Vor-Ort-Apotheken-Stärkungsgesetz

Shop Apotheke erwartet Einspruch der EU-Kommission beim Boni-Verbot

Berlin - 05.11.2020, 14:45 Uhr

Die Coronakrise hat dem Versandhändler Shop Apotheke einen weiteren Schub beschert. (Foto: Shop Apotheke)

Die Coronakrise hat dem Versandhändler Shop Apotheke einen weiteren Schub beschert. (Foto: Shop Apotheke)
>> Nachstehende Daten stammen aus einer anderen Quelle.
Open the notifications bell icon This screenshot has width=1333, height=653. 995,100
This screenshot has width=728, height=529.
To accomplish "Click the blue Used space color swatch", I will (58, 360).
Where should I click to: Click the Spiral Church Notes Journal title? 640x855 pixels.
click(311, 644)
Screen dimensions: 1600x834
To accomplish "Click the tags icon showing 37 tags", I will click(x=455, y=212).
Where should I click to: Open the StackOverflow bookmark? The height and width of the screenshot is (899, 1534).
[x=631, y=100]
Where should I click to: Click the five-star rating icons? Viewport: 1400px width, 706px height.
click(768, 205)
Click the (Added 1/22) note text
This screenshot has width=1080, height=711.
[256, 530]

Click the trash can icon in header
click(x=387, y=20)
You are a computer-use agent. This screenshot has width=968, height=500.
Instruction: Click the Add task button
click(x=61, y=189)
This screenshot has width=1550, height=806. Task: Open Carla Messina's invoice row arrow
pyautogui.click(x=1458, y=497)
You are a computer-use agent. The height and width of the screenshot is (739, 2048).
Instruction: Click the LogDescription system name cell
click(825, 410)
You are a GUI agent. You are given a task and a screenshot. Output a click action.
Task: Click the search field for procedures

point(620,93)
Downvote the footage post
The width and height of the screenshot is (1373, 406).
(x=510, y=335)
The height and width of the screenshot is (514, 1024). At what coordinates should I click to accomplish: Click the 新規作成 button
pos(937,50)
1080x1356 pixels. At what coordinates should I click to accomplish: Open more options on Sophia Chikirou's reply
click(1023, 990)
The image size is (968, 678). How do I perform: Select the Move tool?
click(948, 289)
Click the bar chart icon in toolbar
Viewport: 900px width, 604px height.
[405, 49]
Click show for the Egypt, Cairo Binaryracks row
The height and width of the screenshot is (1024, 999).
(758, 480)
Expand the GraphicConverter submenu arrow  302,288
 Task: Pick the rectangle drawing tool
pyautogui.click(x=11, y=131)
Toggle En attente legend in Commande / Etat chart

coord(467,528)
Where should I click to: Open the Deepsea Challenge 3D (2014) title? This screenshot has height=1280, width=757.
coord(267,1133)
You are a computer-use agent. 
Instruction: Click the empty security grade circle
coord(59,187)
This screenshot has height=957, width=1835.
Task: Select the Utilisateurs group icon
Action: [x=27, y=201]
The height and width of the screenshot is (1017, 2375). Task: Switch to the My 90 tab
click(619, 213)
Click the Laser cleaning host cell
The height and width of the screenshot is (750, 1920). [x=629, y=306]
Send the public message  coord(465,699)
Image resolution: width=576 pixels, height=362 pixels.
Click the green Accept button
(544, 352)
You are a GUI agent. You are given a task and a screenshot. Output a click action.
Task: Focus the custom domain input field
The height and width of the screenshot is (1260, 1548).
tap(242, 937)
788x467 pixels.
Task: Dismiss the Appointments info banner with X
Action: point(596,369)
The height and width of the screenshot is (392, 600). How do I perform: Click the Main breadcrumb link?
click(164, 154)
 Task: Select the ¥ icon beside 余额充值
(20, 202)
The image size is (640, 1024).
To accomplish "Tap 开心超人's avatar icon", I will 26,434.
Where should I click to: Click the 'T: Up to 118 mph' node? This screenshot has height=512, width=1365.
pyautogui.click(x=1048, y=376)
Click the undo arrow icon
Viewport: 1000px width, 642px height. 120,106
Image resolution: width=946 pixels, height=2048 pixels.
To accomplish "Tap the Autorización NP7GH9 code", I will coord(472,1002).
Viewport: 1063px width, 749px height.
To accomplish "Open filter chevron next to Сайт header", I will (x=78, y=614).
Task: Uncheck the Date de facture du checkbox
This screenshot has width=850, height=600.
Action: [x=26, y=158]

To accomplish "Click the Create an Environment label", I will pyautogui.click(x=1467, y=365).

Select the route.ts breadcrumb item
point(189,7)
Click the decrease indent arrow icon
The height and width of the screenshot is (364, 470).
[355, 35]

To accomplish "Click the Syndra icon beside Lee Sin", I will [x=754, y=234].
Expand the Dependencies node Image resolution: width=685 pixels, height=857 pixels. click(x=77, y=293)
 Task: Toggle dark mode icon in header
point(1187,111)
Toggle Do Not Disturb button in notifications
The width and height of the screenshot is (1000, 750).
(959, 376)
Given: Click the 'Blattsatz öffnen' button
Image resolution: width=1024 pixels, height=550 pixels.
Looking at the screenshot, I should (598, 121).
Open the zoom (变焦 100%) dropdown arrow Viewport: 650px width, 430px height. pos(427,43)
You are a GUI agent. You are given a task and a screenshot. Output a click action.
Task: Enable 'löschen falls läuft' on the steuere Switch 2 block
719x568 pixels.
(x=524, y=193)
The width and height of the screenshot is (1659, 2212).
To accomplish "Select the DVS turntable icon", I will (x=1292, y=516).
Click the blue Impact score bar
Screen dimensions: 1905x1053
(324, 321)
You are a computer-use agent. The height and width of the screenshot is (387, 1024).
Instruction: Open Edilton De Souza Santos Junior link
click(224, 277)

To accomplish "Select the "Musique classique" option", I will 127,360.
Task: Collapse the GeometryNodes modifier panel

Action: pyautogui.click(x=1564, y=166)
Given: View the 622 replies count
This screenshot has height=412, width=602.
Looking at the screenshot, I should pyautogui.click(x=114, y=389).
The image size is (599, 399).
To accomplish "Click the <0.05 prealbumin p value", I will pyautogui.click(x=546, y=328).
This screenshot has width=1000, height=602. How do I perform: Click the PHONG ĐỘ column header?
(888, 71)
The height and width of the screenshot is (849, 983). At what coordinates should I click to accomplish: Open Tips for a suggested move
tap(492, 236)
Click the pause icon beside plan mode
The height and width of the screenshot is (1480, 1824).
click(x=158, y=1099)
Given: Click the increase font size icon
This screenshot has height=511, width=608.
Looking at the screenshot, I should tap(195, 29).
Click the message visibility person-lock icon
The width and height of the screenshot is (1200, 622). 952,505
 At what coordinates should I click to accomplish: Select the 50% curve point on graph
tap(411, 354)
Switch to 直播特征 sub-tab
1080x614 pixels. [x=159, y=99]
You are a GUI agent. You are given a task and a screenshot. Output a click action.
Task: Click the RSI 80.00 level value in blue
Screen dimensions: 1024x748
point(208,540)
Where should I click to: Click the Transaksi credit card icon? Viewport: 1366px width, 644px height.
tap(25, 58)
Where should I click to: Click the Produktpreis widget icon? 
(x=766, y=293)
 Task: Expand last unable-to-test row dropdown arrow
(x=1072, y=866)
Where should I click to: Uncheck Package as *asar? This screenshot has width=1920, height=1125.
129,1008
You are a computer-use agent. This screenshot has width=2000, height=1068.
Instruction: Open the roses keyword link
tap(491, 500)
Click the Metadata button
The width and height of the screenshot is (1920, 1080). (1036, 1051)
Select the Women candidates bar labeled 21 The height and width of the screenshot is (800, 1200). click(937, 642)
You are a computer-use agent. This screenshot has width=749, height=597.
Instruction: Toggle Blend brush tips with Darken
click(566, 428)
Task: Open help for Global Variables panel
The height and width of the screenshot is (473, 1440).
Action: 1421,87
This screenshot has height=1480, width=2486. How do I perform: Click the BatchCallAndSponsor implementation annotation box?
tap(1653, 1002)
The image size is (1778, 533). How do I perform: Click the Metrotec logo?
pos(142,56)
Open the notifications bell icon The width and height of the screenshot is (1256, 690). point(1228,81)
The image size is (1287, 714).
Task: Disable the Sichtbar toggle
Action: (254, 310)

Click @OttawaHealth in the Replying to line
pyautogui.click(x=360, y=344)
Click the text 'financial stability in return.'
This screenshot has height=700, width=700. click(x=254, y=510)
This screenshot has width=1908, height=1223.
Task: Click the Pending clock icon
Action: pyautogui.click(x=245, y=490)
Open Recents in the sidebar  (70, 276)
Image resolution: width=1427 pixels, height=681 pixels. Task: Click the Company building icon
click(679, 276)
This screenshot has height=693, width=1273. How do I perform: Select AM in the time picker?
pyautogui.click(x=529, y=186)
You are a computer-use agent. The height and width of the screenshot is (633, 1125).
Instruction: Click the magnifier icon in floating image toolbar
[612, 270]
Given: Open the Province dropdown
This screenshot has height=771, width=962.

Wird die Europäische Kommission das mit dem VOASG im Sozialrecht neu geregelte Rx-Boni-Verbot akzeptieren? Stefan Feltens, CEO von Shop Apotheke, geht nicht davon aus. Er erwartet, dass die Kommission ein Vertragsverletzungsverfahren einleiten wird. Der Arzneimittelversender boomt derweil weiter – auch durch eine fragwürdige Kooperation mit dem Telemedizinanbieter Zava.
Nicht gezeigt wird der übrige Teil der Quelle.